Greece agreed Friday to give creditors a new list of reforms to get its bailout back on track after Prime Minister Alexis Tsipras held crunch talks with European leaders.
They agreed to finish work "as fast as possible" on completing Greece's EU-IMF rescue programme, a statement said, to free up crucial funds to help Athens avoid bankruptcy and a catastrophic exit from the euro.
The radical left-wing Greek leader sat down for a three-hour meeting with Chancellor Angela Merkel, President Francois Hollande and the EU's top officials on the sidelines of a summit in Brussels.
"We have put the process back on track," a tired-looking Tsipras told reporters after the talks.
Merkel -- who as leader of Europe's biggest economy has led efforts to make Greece honour its commitments -- said she and Hollande were "fully in line" with the agreement.
"The Greek prime minister declared that he is willing to present such a list and that he will do so quickly," she told a press conference.
Greece's creditors agreed in February to extend its $240-billion-euro ($255 billion) bailout in exchange for promises of austerity reforms by Tsipras's new hard-left government.
Athens wants the final seven-billion-euro tranche of the money to be paid out now to stay afloat, but Brussels wants more evidence of its commitment to the reforms.
- 'Speed up' -
Time was running out for Athens as Friday brings a key debt deadline when Greece must pay 300 million euros to the IMF and redeem 1.6 billion euros in treasury bills.
"Greek authorities will have the ownership of the reforms and will present a full list of specific reforms in the next days," said the statement issued after the talks.
Hollande urged Greece "to be more precise in its reform proposals and introduce them faster than planned."
Technical talks in Athens and Brussels which had largely stalled over the seemingly insurmountable differences between the two sides will continue as before, the statement added.
The deal is the latest in a series aimed at narrowing differences between the new Greek government, with its desire to cast aside the shackles of austerity under two previous bailouts, and sceptical creditors.
European alarm and frustration mounted after the Greek parliament adopted a crisis bill aimed at helping the poor on Wednesday, which lenders say violated its commitments to creditors.
Tsipras warned earlier that Greece faced a "humanitarian crisis" if it did not get some of the cash it says is owed to it under the bailout programme that started in 2012.
Greece was not formally on the agenda of the full meeting of the 28 EU leaders but it nevertheless eclipsed other topics such as Ukraine and the EU's new energy union plan.

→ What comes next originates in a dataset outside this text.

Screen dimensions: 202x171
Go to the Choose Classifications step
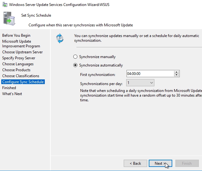[21, 76]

The separate Greece meeting was also attended by EU president Donald Tusk, European Commission head Jean-Claude Juncker, European Central Bank chief Mario Draghi and Jeroen Dijsselbloem, the Dutch finance minister who chairs the euro single currency group.
- EU tensions -
The Greek crisis has opened both new and historic tensions in the 28-nation EU, which when taken together has a population of 500 million and is the world's largest economy.
Greece has angered Berlin by demanding World War II reparations, but Germany's minister for European affairs paved the way to a compromise Thursday by saying Berlin may increase its contribution to a German-Greek fund.
Meanwhile Belgium, the Netherlands and Luxembourg complained to former Polish premier Tusk that they had been frozen out of the mini-summit. "I am angry," Belgian Prime Minister Charles Michel said.